Zines, short for “fanzines,” are self-made publications created to spread a message or unite a subculture. Some historians date the birth of zines to science fiction fandoms of the 1930s and 1940s, while others argue that radical political tracts dating back to the nineteenth century are clear ancestors to the political zines of the twentieth century (the UNC Chapel Hill Rare Book library’s blog has a great brief history of zines). Prior to the birth of the internet, zines were an important way for subcultures and niche groups to connect with each other and spread information. The classic zine is a handmade booklet reproduced using a mimeograph or copy machine, but zines have adapted to the digital age. To the surprise of some, physical zines remain popular, and libraries around the country offer zine-making workshops. Zine makers have also utilized technology to create digital zines that are distributed online. Printed zines can allow for greater anonymity in distribution and consumption and can reach different audiences than those curated by social media platforms. Many zine makers choose to do both, creating PDFs of zines that are posted to social media, organizations’ websites, or spaces like the Anarchist Library as well as printed and distributed IRL.
Zines comprise a major part of the archival research I am currently engaged in for my dissertation project on musical and politically radical subcultures in postindustrial Detroit. By emphasizing the ideas presented in zines produced by the punk and techno subcultures in Detroit during the 1980s and 1990s alongside those groups’ musical production, I argue that the suburban teenagers who reclaimed inner city Detroit’s abandoned spaces during a time many consider to be the city’s nadir period were not just artists but also intellectuals radically reimagining the American city. During the 1970s, 1980s, and 1990s punks, anarchists, Black radicals, and techno artists leveraged the spaces abandoned by capital and the state and created a utopic vision of what a postindustrial city could be. Zines are one of the formats all these different groups used to articulate their visions.
The Workshop
My workshop asks participants to consider how they might invert power dynamics within the ivory tower by translating their research from a monograph or paper into a zine. The zine format illustrates a community-centered, anti-profit way of conceptualizing knowledge production. Zines take an explicit stance and make calls for action, while monographs and papers emphasize objectivity and rigor. Zines’ insistence on open and free distribution will trigger a discussion about the open movement and the broader implications of who should have to pay how much for accessing what kinds of knowledge.
In this workshop, participants will be given a brief introduction to the zine and then asked to consider how that medium could reshape their own research. For a group of graduate students or scholars, the workshop would ask participants to imagine how shifting a current research project from the medium of an article or monograph to a zine might alter their research. This would lead us to consider how radical praxes like zine-making could shift or disrupt the flow of information in academia. For a group of undergraduates, the prompt would ask participants to reconceptualize a final project for a class they are taking, from any subject or field, as a zine.
After attending the workshop, the participants would be able to answer the following questions:
- What is a zine?

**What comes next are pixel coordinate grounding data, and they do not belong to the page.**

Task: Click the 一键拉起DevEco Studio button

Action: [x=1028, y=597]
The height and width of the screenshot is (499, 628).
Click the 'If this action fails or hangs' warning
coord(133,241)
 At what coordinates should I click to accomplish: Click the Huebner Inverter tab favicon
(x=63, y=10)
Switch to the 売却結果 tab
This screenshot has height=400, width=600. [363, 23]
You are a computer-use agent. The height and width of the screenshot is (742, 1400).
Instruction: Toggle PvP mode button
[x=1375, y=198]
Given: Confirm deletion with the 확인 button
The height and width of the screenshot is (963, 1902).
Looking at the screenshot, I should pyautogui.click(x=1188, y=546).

Why do people make them?
- What are some possibilities that could be opened up by distributing the knowledge circulated within academia in zine form?
- How do zines disrupt power/control over information?
- How to use simple tools to make a zine.
The workshop would begin with a brief overview of what zines are and how they fit into the world of digital humanities. I would show participants physical examples of paper zines as well as digital examples of zines from the Anarchist Library and the Internet Archive and then ask their initial impressions of the zines’ art and rhetoric.
Questions:
- How would you describe zines’ rhetorical style?
- How would you describe zine art?
- What do you think the purpose or goal of zines is? Why do people make these?
- Why do you think zine creators eschew the idea of copyright and ownership over their work?
- How are the zines we have looked at so far similar and different in terms of style, tone, objective?
- What do you think some pros and cons are for creating and/or distributing zines physically versus digitally?
Then I would ask the participants to compare and contrast the zines examined to either academic work in their departments (grad students/academics) or typical final-project assignments (undergrads).
Questions:
- What might academic work look like if it was allowed to take the radical approach of zine creators?
- Zines often call on their readers to take bold actions, what would scholars in your field like to ask their readers to do? (for academics)
- What would you take away from your class differently if your final project was a zine rather than a paper or an exam? (for undergrads)
The meat of the workshop will consist of a pen-and-paper exercise in which participants “translate” their own work into a zine. Participants will be given paper, pens, and markers and free reign to do a rough mock-up of a zine version of a book, article, paper, or argument they are currently working on. Because time would be limited, this zine should be a mock-up or a map rather than a draft. For example, I would suggest that instead of attempting to draw a detailed diagram or image, the participants should quickly sketch an outline or even write “diagram of X here.” Participants could choose if they would rather flesh out a single page in detail or create a rough big picture of several pages in the allotted time. Physical copies of a variety of zines will be distributed on the tables as examples/inspiration.
I would write the following questions on a white board as participants begin making their rough copy zines:
- What is a piece of information from your research that you would like to make broadly accessible in a zine format?
- What argument do you want to make?
- Do you want readers to take an action after reading your zine?
- How would your language change vs. a traditional paper?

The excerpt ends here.